> _Task material_
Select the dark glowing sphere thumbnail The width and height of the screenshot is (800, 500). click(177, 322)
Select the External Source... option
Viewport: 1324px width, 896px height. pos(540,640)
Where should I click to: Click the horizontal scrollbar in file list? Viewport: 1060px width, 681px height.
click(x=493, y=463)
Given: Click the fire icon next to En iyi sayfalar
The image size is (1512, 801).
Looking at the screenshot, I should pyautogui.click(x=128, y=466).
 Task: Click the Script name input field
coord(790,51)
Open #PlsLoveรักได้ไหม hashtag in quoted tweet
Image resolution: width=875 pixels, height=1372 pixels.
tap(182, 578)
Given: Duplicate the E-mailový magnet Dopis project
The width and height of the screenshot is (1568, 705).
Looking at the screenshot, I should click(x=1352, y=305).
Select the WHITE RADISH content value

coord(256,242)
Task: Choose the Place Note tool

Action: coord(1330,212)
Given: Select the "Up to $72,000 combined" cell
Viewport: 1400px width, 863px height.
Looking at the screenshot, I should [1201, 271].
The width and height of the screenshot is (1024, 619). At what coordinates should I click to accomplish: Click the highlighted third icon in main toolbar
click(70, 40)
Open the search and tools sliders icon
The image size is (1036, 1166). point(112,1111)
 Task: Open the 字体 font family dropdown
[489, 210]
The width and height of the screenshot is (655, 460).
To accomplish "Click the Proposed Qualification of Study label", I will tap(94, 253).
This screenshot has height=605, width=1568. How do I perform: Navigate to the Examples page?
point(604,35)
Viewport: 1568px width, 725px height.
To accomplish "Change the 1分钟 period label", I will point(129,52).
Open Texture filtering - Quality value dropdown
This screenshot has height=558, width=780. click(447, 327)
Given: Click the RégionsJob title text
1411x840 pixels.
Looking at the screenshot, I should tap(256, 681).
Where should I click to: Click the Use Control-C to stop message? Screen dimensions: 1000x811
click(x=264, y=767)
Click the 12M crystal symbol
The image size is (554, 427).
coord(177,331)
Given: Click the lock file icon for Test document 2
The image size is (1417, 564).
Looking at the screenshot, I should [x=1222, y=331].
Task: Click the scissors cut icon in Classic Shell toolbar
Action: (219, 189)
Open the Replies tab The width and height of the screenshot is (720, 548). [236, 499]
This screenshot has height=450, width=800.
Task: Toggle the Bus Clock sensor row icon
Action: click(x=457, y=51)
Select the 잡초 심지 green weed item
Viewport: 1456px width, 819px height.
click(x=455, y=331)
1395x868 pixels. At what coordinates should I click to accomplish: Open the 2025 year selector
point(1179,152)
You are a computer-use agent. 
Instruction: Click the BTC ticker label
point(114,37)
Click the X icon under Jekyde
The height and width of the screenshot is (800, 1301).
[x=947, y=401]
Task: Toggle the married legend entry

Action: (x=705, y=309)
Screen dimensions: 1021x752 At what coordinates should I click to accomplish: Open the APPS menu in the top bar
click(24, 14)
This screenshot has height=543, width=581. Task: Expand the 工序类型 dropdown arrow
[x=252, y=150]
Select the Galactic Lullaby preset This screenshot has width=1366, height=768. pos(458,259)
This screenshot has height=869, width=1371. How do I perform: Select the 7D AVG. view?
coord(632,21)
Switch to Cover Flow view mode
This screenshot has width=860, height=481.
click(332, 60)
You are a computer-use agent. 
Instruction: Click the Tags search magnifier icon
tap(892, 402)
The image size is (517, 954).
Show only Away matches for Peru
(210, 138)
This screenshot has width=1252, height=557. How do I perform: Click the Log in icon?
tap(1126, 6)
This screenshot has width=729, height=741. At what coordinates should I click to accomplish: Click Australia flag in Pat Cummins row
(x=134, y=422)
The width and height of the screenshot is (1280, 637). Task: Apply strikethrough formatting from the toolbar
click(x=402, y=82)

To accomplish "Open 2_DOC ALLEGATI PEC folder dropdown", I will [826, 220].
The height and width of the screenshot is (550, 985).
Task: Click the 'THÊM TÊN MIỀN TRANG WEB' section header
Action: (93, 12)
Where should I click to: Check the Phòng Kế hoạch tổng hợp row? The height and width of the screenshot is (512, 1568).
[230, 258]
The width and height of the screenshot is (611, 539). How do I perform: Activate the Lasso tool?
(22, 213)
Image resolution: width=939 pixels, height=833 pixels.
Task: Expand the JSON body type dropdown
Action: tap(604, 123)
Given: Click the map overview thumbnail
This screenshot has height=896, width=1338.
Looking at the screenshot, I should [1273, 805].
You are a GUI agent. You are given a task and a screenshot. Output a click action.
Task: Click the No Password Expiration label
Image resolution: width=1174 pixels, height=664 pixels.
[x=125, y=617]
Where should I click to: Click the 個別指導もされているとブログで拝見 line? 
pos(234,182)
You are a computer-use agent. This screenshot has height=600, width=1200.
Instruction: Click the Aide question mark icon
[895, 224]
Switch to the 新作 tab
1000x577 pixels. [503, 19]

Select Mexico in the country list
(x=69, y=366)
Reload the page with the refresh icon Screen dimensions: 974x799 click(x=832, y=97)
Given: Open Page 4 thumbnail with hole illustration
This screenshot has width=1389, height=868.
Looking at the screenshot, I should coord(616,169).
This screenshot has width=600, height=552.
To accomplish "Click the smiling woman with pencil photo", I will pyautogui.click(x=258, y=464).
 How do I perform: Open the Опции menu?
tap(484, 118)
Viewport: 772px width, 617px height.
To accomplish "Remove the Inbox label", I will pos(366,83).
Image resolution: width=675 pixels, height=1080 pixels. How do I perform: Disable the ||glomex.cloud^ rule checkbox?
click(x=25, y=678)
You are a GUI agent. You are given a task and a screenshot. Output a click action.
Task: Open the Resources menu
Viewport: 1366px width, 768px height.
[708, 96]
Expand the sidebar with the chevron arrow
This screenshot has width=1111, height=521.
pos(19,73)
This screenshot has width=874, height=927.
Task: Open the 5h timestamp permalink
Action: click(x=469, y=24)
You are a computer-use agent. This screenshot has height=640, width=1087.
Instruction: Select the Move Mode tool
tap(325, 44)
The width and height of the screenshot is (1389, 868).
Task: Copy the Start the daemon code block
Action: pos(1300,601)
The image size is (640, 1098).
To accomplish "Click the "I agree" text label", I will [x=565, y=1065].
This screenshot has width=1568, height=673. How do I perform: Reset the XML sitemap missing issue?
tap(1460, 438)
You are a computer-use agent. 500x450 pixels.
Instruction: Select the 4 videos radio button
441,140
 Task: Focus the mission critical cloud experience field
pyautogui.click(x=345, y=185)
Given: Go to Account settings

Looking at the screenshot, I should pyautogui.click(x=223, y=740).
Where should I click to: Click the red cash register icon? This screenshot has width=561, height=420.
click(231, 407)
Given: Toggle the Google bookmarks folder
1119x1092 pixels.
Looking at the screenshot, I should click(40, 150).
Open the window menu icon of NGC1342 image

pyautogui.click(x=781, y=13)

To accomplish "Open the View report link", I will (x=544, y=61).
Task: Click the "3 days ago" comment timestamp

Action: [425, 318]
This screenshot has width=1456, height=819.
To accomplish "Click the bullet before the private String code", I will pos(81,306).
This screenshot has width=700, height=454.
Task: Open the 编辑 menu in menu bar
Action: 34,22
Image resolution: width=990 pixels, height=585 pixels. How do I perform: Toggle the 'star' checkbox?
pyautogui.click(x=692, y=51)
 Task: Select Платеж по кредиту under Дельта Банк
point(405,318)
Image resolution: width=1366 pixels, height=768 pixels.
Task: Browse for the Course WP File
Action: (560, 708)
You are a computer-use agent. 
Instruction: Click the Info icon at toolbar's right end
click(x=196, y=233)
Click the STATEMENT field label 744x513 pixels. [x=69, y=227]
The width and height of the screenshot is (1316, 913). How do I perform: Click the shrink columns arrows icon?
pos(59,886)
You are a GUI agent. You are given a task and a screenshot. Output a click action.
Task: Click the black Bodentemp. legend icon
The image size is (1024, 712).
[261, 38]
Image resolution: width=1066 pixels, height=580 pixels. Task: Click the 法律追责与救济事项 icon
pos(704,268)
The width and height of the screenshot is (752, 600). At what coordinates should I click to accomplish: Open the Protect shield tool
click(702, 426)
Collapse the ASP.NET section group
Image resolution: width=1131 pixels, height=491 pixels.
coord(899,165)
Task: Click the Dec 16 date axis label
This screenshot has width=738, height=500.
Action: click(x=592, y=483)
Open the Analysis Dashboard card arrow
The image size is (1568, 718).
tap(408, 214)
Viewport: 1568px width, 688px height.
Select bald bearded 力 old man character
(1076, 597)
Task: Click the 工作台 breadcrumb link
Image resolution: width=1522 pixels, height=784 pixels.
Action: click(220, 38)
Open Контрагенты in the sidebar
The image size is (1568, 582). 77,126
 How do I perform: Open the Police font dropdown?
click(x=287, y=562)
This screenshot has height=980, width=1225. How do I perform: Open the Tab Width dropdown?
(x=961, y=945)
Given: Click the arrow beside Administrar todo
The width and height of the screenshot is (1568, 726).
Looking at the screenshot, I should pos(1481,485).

> _Exercise details_
From the data above, reproduce word for word the lines running from the line with "Given: Open Page" to the line with "The image size is (640, 1098).", ends included.

> _Output of the exercise_
Given: Open Page 4 thumbnail with hole illustration
This screenshot has width=1389, height=868.
Looking at the screenshot, I should coord(616,169).
This screenshot has width=600, height=552.
To accomplish "Click the smiling woman with pencil photo", I will pyautogui.click(x=258, y=464).
 How do I perform: Open the Опции menu?
tap(484, 118)
Viewport: 772px width, 617px height.
To accomplish "Remove the Inbox label", I will pos(366,83).
Image resolution: width=675 pixels, height=1080 pixels. How do I perform: Disable the ||glomex.cloud^ rule checkbox?
click(x=25, y=678)
You are a GUI agent. You are given a task and a screenshot. Output a click action.
Task: Open the Resources menu
Viewport: 1366px width, 768px height.
[708, 96]
Expand the sidebar with the chevron arrow
This screenshot has width=1111, height=521.
pos(19,73)
This screenshot has width=874, height=927.
Task: Open the 5h timestamp permalink
Action: click(x=469, y=24)
You are a computer-use agent. This screenshot has height=640, width=1087.
Instruction: Select the Move Mode tool
tap(325, 44)
The width and height of the screenshot is (1389, 868).
Task: Copy the Start the daemon code block
Action: pos(1300,601)
The image size is (640, 1098).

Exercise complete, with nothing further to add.